Let’s talk about Fiona Apple. The musician’s latest album, “Fetch the Bolt Cutters,” was awarded a perfect score by Pitchfork, the first new album in a decade to earn that level of acclaim from the publication and one of only more than 50 since the site was started by a Minneapolis teenager in the 1990s. The Ringer: The History and Influence of the Pitchfork 10.0: “Pitchfork, the most vital and polarizing rock-critic publication of its era, itself dates back to the mid-’90s, and has mutated a solid half-dozen times at least, from one-man online zine to multimillion-dollar Condé Nast publication, from disruptor to standard-bearer, its base of operations shifting from Minnesota to Chicago to its current NYC offices in One World Trade Center.

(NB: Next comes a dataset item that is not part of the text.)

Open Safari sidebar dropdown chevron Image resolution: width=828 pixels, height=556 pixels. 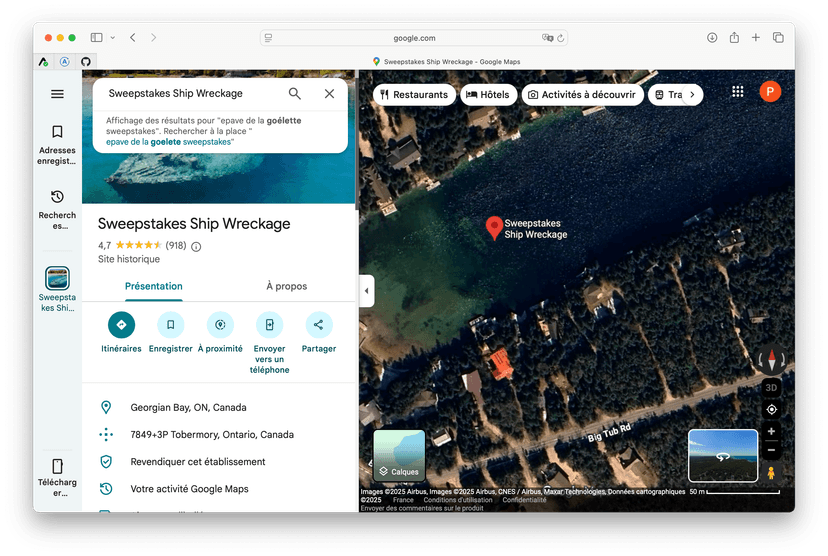coord(112,38)
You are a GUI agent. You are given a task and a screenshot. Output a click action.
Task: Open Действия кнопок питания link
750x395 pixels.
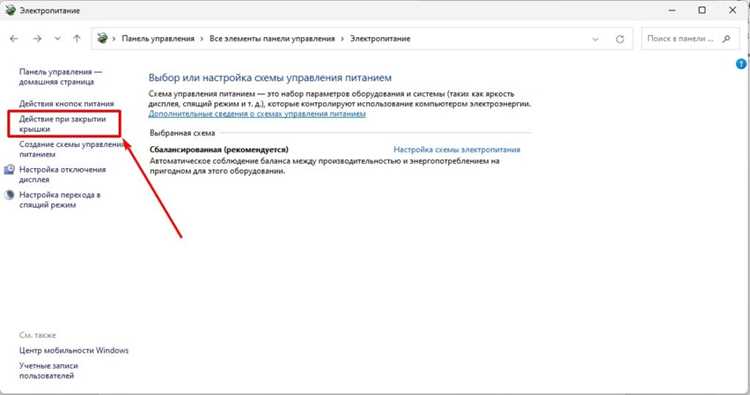(x=66, y=103)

But that 10.0 scale—which at the high end carries all the historical weight of five stars in Rolling Stone or five mics in The Source—remains one of the site’s signature flourishes, with its maddening and theoretically precise approach to decimal places, such that an ocean of feeling separates an 8.1 from an 8.9. The last album to earn a quote-unquote perfect 10.0 upon initial release was Kanye West’s My Beautiful Dark Twisted Fantasy, reviewed by longtime features editor Ryan Dombal in 2010, and praised as “a blast of surreal pop excess that few artists are capable of creating, or even willing to attempt.” The nearly 10-year drought that followed gives you some sense of the momentousness of this occasion, and how bizarre and vexing and fascinating this pantheon—which now bonds Apple to the likes of Radiohead, Wilco, …And You Will Know Us by the Trail of Dead, Will Oldham, and a few luminaries from the late-’90s Minneapolis rock scene—has become.” (I, for one, have not listened to “Fetch the Bolt Cutters.” Daily Mix 5 has been 10.0.)

… Longreads: What Happens If I Don’t Like Fiona Apple? “The song I momentarily hated the most on the album, for the opening repetition of its title (‘Ladies,’ sixteen times!), is also the one I liked the most. Despite the clunky lyrics — ‘ruminations on the looming effect and the parallax view’ — some subterranean motor seems to power this track through the history of music, from folk to rap to whatever, sailing between genres like there’s nothing to it. When people talk of genius, when Pitchfork gives the album 10 stars, I hear a glimpse of that here. That’s the tension. If I just thought everyone had bad taste, or was dumb, I wouldn’t be tortured by disliking Fetch the Bolt Cutters. My lack of connection to it suggested I was missing some substantial sliver of intellect, which is something I can’t abide as someone who never really feels smart enough.”

… Speaking of industry oddities, Taylor Swift is sharing her City of Lover concert, performed live in September in Paris, with ABC. It airs at 9 p.m. CST Sunday.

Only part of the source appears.